- [THE PROBLEM]
Below are the records; copy out every line that holds the word "playback".
══════════
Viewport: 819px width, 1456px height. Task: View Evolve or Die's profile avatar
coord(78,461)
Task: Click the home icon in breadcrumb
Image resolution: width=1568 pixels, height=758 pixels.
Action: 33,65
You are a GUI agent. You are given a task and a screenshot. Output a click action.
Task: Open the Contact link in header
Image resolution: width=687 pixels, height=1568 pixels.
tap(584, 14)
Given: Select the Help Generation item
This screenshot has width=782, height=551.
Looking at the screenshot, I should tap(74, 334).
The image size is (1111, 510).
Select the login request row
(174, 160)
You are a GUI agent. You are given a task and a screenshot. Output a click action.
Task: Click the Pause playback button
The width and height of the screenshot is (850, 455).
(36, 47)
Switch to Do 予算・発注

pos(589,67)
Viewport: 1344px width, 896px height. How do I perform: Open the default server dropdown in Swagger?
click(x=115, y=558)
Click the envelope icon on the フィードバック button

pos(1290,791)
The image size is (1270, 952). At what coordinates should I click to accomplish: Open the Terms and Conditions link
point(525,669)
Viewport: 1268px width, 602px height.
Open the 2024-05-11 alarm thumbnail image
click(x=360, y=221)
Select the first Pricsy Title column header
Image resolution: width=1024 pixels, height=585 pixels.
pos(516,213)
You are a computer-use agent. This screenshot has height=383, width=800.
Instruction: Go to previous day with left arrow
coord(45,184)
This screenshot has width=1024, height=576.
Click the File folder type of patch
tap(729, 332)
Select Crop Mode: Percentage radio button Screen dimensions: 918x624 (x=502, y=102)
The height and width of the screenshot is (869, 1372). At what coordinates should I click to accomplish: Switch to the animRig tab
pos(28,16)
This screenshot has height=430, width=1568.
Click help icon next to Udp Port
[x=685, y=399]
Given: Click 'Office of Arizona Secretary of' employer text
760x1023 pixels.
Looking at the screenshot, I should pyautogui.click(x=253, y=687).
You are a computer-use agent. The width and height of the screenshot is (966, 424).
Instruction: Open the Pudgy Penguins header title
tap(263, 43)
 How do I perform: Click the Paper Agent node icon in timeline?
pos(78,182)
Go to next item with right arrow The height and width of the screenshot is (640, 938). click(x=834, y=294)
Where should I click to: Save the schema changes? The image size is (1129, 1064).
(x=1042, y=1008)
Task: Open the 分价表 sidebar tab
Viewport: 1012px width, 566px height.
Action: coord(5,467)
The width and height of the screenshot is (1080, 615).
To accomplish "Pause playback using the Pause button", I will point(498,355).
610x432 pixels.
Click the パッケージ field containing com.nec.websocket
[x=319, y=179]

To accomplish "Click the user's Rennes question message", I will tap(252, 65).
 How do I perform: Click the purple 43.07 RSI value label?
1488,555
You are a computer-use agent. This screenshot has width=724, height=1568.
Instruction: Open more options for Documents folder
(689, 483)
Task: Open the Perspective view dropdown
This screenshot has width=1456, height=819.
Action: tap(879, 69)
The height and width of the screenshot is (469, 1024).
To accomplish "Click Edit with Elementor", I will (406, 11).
══════════
- [RESULT OF THIS TASK]
Task: Click the Pause playback button
To accomplish "Pause playback using the Pause button", I will point(498,355).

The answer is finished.